** start Excerpted text **

Lady Hayakawa (早川殿, Hayakawa-Dono, died April 4, 1613) was a Japanese aristocrat of the Sengoku period. Hayakawa is a common nickname for one of Daimyō Hōjō Ujiyasu's daughters, who lived in the Sengoku through early Edo periods. She is best known for marrying into the Imagawa clan as a condition for The Kōsōsun Triple Alliance, an alliance which put daughters of the Takeda, Imagawa and Hojo clans into political marriages. The formation of the alliance would later change the fate of these three powerful clans.

== Life ==
Her year of birth is unknown but is generally thought to be between 1546 and 1548. Current theories suggest that she was the fourth daughter of Hōjō Ujiyasu, daimyō of Sagami province in Kanto. Her mother was probably Zuikeii-in, sister of Imagawa Yoshimoto.

** end Excerpted text **
** start Listed entries **

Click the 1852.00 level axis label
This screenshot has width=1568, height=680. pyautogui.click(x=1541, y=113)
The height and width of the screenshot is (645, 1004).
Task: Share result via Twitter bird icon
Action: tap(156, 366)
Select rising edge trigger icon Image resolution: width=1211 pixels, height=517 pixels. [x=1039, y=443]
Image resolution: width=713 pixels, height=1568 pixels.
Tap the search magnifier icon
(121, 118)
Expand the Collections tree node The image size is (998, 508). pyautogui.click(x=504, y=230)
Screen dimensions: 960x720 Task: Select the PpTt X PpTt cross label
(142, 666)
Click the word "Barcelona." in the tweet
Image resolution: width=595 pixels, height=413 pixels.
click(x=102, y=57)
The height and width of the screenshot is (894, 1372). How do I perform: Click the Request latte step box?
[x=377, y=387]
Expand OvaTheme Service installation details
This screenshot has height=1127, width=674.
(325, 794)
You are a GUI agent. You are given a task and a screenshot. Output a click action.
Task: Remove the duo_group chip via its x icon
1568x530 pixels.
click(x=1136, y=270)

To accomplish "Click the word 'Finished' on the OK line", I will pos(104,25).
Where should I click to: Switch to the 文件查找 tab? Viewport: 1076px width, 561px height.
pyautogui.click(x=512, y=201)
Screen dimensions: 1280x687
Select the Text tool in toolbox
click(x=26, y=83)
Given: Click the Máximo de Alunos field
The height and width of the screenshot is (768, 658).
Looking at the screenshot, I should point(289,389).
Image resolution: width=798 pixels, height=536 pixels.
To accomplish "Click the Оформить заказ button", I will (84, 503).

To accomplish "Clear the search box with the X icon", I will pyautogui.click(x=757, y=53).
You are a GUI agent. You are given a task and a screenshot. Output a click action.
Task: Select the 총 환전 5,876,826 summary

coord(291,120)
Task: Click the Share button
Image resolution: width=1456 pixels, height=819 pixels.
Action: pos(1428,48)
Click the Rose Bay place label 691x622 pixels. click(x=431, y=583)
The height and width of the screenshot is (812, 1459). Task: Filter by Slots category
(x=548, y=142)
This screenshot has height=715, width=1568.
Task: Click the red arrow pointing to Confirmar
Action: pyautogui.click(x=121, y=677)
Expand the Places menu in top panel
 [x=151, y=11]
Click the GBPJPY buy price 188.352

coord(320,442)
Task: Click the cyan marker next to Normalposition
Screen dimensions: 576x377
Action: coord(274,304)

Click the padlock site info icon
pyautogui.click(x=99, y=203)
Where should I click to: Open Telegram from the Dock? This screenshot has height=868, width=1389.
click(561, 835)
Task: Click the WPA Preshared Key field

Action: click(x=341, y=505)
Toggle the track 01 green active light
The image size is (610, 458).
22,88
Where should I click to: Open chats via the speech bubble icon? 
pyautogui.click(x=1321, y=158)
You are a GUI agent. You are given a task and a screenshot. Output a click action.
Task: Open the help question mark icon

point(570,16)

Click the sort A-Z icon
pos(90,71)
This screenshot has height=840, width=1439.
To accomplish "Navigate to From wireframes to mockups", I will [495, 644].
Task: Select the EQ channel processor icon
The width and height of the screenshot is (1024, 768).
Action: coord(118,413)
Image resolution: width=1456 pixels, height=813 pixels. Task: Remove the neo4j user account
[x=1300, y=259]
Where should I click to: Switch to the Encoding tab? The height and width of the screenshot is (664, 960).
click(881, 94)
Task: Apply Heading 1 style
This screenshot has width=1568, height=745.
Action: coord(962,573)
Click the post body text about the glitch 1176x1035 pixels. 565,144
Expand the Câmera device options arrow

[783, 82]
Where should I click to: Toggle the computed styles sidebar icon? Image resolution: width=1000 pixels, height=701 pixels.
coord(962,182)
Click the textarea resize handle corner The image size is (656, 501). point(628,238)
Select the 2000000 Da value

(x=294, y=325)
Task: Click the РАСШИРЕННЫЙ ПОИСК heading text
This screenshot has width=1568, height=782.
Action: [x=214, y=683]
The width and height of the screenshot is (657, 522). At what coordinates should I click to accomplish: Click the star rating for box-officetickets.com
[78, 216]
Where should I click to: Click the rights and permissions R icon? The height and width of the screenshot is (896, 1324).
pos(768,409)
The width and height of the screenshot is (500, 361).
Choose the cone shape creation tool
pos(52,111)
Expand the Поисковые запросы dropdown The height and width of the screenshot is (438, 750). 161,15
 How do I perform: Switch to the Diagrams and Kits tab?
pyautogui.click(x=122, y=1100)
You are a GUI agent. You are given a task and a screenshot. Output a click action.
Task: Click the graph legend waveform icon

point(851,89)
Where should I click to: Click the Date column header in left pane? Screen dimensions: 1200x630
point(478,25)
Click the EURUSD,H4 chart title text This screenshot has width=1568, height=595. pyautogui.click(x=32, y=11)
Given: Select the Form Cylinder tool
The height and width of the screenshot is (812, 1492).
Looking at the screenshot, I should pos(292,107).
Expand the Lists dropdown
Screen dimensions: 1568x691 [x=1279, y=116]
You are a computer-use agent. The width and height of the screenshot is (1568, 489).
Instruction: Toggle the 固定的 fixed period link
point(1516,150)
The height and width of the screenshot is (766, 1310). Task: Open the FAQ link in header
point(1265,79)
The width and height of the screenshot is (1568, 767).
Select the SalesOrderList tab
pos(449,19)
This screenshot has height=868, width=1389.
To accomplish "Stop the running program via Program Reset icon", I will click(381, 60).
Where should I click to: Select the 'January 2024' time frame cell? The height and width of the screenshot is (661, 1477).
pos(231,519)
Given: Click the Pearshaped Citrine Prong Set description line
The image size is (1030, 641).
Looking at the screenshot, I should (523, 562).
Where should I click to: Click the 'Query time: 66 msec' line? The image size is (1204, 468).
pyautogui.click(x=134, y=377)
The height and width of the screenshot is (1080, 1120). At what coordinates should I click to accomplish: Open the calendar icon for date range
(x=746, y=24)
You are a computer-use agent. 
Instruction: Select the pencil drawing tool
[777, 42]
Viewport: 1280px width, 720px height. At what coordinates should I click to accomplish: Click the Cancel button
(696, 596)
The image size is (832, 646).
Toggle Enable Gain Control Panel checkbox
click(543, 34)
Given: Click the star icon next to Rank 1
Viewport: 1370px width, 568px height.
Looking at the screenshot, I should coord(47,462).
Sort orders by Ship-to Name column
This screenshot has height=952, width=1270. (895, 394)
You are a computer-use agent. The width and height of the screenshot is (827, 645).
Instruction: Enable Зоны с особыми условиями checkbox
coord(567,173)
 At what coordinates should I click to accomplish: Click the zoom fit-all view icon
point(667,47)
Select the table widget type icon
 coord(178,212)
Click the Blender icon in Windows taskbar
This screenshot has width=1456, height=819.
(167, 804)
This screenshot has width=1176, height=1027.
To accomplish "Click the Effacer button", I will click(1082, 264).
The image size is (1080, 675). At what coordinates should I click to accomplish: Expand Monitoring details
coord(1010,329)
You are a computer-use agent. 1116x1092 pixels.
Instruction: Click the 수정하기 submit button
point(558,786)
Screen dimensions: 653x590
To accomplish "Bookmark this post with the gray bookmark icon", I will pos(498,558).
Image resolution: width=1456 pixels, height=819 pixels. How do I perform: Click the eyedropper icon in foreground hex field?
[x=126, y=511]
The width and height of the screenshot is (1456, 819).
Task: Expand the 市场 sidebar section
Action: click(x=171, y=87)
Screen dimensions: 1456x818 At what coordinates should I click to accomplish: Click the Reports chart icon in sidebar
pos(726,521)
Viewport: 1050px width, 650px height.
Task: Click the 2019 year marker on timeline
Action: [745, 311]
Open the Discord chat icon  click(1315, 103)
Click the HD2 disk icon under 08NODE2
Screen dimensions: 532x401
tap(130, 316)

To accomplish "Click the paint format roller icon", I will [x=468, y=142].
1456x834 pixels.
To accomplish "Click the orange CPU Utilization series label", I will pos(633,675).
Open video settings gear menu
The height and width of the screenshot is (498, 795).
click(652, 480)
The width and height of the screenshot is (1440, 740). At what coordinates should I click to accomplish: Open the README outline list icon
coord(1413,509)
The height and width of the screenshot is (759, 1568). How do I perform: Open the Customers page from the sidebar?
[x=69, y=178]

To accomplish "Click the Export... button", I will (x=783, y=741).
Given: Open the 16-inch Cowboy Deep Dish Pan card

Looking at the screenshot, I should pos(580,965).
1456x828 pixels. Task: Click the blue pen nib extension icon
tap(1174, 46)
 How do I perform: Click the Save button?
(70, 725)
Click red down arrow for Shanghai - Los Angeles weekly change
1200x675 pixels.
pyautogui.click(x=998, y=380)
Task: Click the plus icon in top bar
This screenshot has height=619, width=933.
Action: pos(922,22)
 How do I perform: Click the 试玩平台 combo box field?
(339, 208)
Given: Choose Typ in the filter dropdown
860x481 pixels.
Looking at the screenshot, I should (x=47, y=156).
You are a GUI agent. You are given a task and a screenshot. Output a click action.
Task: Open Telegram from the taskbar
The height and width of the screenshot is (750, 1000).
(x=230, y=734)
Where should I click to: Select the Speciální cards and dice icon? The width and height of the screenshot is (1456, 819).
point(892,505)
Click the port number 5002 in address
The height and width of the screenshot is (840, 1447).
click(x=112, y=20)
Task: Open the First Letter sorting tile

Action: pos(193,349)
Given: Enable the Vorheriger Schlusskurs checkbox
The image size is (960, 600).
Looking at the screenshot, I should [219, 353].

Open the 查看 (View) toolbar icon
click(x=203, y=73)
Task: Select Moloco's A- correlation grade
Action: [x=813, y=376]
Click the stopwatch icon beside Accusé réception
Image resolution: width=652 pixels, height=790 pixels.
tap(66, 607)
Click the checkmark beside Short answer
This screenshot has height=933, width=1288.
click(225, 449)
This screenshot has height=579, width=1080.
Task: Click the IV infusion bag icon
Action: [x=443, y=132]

** end Listed entries **

** The tasks **
A: Answer these questions from the text on Lady Hayakawa:
(i) On what date did she die?
(ii) Into which clan did she marry?
(iii) Who was probably her mother?
B: For each statement, say whether the text on Lady Hayakawa supports it, and back each answer with its exact words:
(i) Her year of birth is firmly established.
(ii) The alliance placed daughters of the Takeda, Imagawa and Hojo clans into political marriages.
(iii) She is thought to have been the eldest daughter of Hōjō Ujiyasu.
C: Quote the text on Lady Hayakawa word for word, from "Lady Hayakawa (早川殿, Hayakawa-Dono, died" to "three powerful clans.".
You won't need the stored records to do any of this.

** Expected answers **
A:
(i) April 4, 1613
(ii) The Imagawa clan
(iii) Zuikeii-in, sister of Imagawa Yoshimoto

B:
(i) No: "Her year of birth is unknown but is generally thought to be between 1546 and 1548."
(ii) Yes: "an alliance which put daughters of the Takeda, Imagawa and Hojo clans into political marriages"
(iii) No: "Current theories suggest that she was the fourth daughter of Hōjō Ujiyasu"

C:
Lady Hayakawa (早川殿, Hayakawa-Dono, died April 4, 1613) was a Japanese aristocrat of the Sengoku period. Hayakawa is a common nickname for one of Daimyō Hōjō Ujiyasu's daughters, who lived in the Sengoku through early Edo periods. She is best known for marrying into the Imagawa clan as a condition for The Kōsōsun Triple Alliance, an alliance which put daughters of the Takeda, Imagawa and Hojo clans into political marriages. The formation of the alliance would later change the fate of these three powerful clans.